Molecular Pathology, Institute of Pathology, University of Cologne, Kerpener Str. 62, 50937 Cologne, Germany; Department of Translational Genomics, Medical Faculty, University of Cologne, Weyertal 115b, 50931 Cologne, Germany.
Department I of Internal Medicine and Center for Integrated Oncology, University Hospital of Cologne, Kerpener Str. 62, 50937 Cologne, Germany.
Cell Rep. 2017 Sep 19;20(12):2833-2845. doi: 10.1016/j.celrep.2017.08.082.

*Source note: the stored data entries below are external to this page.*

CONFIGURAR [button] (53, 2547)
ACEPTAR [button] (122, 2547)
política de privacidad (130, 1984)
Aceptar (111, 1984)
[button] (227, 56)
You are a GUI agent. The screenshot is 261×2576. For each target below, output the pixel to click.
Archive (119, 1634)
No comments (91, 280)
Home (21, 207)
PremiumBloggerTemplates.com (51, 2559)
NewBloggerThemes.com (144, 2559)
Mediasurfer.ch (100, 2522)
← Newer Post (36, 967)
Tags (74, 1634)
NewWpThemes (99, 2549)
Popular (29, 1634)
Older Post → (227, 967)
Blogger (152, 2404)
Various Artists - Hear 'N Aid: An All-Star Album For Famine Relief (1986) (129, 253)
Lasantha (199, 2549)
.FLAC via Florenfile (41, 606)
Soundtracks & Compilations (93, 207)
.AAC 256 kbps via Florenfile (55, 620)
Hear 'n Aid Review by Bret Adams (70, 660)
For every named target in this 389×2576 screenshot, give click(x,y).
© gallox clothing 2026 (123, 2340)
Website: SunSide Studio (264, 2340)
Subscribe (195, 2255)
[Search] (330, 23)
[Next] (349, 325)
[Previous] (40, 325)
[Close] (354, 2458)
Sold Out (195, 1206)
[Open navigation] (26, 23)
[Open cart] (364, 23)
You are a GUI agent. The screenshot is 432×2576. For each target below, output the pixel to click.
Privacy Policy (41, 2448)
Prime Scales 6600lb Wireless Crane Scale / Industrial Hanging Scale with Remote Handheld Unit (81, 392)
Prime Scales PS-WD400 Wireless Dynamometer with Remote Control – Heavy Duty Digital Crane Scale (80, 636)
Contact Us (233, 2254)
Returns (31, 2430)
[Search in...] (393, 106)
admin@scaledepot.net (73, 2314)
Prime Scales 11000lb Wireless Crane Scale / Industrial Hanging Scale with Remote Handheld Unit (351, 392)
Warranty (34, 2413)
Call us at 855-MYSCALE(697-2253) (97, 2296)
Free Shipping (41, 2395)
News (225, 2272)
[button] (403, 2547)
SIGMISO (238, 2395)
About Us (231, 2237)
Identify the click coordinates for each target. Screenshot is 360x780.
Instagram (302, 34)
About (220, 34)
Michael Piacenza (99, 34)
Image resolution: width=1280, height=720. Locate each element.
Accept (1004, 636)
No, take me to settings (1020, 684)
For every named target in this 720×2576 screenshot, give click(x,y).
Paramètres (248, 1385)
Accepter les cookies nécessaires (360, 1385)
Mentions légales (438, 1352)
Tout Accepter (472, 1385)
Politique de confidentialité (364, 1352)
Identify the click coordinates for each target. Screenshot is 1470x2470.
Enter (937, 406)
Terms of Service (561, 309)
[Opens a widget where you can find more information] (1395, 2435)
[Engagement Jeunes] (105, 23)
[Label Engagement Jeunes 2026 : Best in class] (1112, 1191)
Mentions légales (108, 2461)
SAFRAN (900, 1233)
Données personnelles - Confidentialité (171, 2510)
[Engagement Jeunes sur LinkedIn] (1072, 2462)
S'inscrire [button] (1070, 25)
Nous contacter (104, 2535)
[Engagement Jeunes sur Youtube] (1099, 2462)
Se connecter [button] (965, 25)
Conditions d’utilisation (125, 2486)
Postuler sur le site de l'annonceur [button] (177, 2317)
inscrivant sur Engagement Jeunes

Kinase inhibitors represent the backbone of targeted cancer therapy, yet only a limited number of oncogenic drivers are directly druggable. By interrogating the activity of 1,505 kinase inhibitors, we found that BRD4-NUT-rearranged NUT midline carcinoma (NMC) cells are specifically killed by CDK9 inhibition (CDK9i) and depend on CDK9 and Cyclin-T1 expression. We show that CDK9i leads to robust induction of apoptosis and of markers of DNA damage response in NMC cells. While both CDK9i and bromodomain inhibition over time result in reduced Myc protein expression, only bromodomain inhibition induces cell differentiation and a p21-induced cell-cycle arrest in these cells. Finally, RNA-seq and ChIP-based analyses reveal a BRD4-NUT-specific CDK9i-induced perturbation of transcriptional elongation. Thus, our data provide a mechanistic basis for the genotype-dependent vulnerability of NMC cells to CDK9i that may be of relevance for the development of targeted therapies for NMC patients.
激酶抑制剂是靶向癌症治疗的主要手段,但只有少数致癌驱动因素可直接作为药物靶点。通过检测 1505 种激酶抑制剂的活性,我们发现 BRD4-NUT 重排的中线癌(NMC)细胞对 CDK9 抑制剂(CDK9i)具有特异性杀伤作用,并且依赖于 CDK9 和 Cyclin-T1 的表达。我们表明 CDK9i 可在 NMC 细胞中强烈诱导细胞凋亡和 DNA 损伤反应标志物的产生。虽然 CDK9i 和溴结构域抑制都会随着时间的推移导致 Myc 蛋白表达减少,但只有溴结构域抑制会诱导这些细胞分化和 p21 诱导的细胞周期停滞。最后,RNA-seq 和基于 ChIP 的分析揭示了 BRD4-NUT 特异性 CDK9i 诱导的转录延伸扰动。因此,我们的数据为 NMC 细胞对 CDK9i 的基因型依赖性易感性提供了机制基础,这可能与开发针对 NMC 患者的靶向治疗方法相关。